Fechando a lista, "A Qualquer Custo" é o autofágico neo-western social de ferina ironia, se retroalimentando para mostrar como anda o mundo contemporâneo feito de injustiças e debilidades causadas pelo desequilíbrio econômico. Também a família assume protagonismo, e os laços de sangue fazem a diferença neste mergulho socioeconômico. O thriller rural, ágil e bem calibrado, também não despreza a chance de fazer uma varredura na herança maldita de um sistema político pouco afeito a oferecer chances aos menos favorecidos. Em tempo: não é filme neo-comunista, mas uma história sobre recompensas morais, no qual paisagens e personagens se fundem tragicamente.



Oscar na TV
No Brasil, o Oscar será exibido ao vivo neste domingo (26) apenas pelo canal pago TNT. A transmissão começa às 21h e terá comentários de Domingas Person e Rubens Ewald Filho. Além disso, Carol Ribeiro entrevistará as maiores celebridades do entretenimento direto do tapete vermelho à partir das 21h30.

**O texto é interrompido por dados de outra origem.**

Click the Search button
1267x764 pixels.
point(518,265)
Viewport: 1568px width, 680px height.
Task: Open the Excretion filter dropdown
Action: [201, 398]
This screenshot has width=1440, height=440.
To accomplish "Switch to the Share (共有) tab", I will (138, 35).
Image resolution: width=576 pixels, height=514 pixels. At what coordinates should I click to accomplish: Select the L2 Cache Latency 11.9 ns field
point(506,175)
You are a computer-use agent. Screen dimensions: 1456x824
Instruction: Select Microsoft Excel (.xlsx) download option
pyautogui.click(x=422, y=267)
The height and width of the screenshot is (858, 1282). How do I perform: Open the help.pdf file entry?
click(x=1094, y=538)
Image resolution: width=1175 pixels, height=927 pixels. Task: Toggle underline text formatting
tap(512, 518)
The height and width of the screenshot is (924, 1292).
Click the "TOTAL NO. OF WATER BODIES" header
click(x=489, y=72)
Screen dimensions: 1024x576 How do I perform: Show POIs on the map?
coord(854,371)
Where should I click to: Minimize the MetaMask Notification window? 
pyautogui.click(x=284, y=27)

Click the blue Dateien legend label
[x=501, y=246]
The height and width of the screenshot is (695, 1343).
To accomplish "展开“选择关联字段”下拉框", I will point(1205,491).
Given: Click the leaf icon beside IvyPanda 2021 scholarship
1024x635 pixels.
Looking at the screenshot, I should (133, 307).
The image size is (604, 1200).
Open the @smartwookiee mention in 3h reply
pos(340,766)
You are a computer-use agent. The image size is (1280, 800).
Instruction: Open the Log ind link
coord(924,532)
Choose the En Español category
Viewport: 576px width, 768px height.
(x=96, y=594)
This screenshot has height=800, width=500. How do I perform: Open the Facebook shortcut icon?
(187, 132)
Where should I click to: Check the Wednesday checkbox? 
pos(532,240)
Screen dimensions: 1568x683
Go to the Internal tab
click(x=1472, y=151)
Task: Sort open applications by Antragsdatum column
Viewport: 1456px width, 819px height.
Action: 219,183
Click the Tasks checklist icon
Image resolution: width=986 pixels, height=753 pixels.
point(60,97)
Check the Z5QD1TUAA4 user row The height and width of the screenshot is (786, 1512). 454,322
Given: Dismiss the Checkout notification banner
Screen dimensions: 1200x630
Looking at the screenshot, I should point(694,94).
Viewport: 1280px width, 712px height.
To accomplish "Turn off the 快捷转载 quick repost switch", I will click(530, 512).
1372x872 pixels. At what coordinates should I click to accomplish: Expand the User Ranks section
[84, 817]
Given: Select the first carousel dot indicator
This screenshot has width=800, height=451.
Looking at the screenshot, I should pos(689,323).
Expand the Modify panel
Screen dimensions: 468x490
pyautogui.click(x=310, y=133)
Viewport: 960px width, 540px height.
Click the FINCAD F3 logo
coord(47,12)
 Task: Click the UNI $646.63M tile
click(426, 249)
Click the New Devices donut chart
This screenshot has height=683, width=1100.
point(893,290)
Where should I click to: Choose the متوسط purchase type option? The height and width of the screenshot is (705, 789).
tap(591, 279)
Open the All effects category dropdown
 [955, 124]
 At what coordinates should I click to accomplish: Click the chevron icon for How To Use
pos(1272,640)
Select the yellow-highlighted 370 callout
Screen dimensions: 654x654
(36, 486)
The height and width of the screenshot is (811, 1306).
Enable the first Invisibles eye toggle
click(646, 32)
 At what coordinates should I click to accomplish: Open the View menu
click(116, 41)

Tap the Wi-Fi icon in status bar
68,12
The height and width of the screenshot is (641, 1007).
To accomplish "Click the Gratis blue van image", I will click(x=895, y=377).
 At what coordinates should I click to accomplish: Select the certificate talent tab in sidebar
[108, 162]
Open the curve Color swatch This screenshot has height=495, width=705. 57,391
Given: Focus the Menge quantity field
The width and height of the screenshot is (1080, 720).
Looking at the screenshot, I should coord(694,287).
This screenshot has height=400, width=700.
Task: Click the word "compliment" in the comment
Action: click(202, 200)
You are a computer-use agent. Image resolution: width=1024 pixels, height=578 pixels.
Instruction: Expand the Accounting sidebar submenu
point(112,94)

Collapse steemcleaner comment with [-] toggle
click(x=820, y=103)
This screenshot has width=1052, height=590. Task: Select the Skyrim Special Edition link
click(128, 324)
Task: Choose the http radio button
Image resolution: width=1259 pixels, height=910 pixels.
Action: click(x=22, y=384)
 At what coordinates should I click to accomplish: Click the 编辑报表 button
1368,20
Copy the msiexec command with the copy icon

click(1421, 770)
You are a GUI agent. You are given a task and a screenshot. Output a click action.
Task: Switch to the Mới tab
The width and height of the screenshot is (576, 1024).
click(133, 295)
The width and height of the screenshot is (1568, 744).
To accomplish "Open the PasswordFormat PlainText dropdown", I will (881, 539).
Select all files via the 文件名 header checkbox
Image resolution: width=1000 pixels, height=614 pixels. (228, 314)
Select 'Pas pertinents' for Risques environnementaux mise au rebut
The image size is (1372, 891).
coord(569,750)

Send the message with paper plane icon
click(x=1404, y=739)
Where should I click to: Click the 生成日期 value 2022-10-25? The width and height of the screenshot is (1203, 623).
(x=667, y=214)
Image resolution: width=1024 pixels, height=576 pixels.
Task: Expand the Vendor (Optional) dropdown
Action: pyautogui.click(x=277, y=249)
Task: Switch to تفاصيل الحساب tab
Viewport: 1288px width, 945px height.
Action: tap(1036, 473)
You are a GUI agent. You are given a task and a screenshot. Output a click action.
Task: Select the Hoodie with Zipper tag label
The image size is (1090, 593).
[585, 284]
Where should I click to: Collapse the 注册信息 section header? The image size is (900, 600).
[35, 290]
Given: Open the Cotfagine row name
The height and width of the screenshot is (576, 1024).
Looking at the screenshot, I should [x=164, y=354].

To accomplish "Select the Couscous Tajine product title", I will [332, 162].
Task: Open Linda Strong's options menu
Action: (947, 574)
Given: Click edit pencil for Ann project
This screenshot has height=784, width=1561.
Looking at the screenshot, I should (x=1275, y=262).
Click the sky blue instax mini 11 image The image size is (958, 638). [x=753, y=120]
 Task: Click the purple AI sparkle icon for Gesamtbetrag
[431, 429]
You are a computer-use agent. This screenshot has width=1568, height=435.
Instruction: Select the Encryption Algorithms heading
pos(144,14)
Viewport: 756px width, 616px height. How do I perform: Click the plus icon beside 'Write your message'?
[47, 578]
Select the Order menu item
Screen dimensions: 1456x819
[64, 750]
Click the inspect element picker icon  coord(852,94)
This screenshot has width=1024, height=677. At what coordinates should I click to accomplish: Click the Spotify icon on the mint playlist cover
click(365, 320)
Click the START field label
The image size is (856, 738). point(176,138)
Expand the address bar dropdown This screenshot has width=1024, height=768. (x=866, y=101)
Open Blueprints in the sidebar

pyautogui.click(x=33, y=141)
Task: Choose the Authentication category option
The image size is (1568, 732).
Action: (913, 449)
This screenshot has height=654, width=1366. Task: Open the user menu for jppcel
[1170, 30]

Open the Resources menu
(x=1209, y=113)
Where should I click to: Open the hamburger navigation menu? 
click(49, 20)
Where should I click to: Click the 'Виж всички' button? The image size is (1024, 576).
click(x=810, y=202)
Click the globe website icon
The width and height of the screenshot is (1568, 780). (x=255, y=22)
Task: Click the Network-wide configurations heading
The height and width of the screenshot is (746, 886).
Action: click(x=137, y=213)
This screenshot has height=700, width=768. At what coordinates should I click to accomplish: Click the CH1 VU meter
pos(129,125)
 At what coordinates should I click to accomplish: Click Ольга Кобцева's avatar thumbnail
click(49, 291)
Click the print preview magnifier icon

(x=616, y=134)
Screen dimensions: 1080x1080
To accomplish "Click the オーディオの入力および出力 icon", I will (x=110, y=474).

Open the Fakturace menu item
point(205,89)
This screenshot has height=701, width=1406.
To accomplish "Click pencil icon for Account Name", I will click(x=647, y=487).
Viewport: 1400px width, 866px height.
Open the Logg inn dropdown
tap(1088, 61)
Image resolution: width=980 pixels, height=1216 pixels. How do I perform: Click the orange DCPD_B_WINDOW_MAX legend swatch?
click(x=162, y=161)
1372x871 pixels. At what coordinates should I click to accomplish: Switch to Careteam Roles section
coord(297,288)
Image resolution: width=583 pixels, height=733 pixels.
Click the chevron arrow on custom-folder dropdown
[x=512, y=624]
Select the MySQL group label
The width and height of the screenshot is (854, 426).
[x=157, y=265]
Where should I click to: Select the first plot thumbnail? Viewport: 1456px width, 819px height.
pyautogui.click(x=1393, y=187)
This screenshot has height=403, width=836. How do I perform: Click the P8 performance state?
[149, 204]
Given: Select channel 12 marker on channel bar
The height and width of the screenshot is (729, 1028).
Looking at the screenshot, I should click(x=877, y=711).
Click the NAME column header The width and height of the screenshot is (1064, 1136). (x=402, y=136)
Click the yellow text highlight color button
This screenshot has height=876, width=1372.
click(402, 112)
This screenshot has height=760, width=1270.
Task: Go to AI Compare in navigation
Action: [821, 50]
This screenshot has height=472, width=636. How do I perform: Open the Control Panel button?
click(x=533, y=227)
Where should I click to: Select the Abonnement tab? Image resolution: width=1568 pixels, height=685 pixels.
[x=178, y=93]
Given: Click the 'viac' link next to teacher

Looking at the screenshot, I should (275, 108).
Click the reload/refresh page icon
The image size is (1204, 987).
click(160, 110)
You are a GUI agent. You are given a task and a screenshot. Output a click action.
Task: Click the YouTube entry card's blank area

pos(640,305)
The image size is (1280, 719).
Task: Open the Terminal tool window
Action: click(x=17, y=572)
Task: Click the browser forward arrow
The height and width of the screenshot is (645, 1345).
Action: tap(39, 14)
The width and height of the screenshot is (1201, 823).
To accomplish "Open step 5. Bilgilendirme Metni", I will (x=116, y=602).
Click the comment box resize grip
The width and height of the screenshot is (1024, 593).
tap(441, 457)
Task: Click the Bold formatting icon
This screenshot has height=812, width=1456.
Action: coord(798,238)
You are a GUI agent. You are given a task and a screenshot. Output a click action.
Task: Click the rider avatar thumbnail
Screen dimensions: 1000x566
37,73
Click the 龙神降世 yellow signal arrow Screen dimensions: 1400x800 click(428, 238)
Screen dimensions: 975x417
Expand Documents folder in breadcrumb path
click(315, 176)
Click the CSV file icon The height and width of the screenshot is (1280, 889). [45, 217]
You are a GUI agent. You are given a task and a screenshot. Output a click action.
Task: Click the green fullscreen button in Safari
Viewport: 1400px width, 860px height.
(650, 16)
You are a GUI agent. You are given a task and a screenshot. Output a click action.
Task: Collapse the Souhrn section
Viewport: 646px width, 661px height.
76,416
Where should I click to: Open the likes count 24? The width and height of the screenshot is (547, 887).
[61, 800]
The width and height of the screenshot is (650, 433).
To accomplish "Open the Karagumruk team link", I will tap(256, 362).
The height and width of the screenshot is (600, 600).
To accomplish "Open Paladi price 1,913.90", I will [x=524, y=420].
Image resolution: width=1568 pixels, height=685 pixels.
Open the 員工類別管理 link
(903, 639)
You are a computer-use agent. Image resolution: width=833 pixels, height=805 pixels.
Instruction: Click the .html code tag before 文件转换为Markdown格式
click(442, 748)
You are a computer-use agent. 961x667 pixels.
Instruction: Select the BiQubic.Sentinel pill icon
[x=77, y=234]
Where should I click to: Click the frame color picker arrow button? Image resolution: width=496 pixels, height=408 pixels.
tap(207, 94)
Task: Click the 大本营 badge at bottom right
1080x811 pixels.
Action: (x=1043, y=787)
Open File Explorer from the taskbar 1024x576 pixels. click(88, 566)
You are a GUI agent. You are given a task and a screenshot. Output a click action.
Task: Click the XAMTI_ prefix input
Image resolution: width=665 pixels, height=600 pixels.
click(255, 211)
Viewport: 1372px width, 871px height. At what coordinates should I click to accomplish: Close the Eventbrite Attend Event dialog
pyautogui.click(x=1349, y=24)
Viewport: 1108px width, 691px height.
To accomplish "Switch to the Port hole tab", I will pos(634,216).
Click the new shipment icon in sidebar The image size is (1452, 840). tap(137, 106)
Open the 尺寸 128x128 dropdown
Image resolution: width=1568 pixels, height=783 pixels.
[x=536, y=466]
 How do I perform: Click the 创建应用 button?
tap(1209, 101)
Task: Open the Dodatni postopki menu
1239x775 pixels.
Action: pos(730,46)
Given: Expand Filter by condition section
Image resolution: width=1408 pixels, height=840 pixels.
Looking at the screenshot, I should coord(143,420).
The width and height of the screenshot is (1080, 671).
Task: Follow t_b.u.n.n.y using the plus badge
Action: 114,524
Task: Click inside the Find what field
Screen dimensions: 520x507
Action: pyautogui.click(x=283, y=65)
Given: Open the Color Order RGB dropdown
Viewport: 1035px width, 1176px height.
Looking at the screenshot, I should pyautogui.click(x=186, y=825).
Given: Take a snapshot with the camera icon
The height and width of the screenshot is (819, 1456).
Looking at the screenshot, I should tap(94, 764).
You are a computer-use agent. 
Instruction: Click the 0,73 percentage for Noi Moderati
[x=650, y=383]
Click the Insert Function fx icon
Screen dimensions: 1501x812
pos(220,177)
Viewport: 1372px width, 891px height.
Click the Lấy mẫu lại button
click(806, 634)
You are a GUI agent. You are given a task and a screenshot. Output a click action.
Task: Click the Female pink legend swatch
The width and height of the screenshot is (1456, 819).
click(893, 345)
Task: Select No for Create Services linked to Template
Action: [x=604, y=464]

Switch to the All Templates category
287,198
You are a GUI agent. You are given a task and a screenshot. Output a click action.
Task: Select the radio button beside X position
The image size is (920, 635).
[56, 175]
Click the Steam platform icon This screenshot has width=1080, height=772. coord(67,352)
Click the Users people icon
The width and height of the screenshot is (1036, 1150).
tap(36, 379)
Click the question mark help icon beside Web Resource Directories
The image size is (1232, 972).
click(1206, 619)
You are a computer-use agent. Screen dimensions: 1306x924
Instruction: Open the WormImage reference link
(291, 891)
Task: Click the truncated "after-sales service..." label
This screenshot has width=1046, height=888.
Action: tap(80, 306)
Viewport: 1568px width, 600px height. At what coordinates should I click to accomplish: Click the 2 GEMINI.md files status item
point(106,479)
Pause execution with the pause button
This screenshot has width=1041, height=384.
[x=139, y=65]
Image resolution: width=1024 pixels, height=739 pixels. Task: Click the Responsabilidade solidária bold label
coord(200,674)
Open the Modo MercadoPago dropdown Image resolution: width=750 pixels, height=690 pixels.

Já para quem prefere acompanhar a premiação pela Internet, a TNT GO vai transmitir o Oscar 2017 ao vivo e com tradução simultânea. Além disso, a partir das 20h30, será possível acompanhar a live Escolha seu Apresentador, com transmissão ao vivo pelo YouTube (www.youtube.com/tntbra). A reapresentação da cerimônia acontece na segunda-feira (27), às 15h25, na TNT.

A Rede Globo, que é detentora dos direitos de exibição do evento, optou por transmitir ao vivo o Desfile das Escolas de Samba do Rio de Janeiro, que acontece na mesma noite. Já o Oscar vai ganhar um programa especial na segunda-feira (27), às 15h20. A apresentação fica por conta de Christiane Pelajo e comentários de Arthur Xexéu e Miguel Falabella.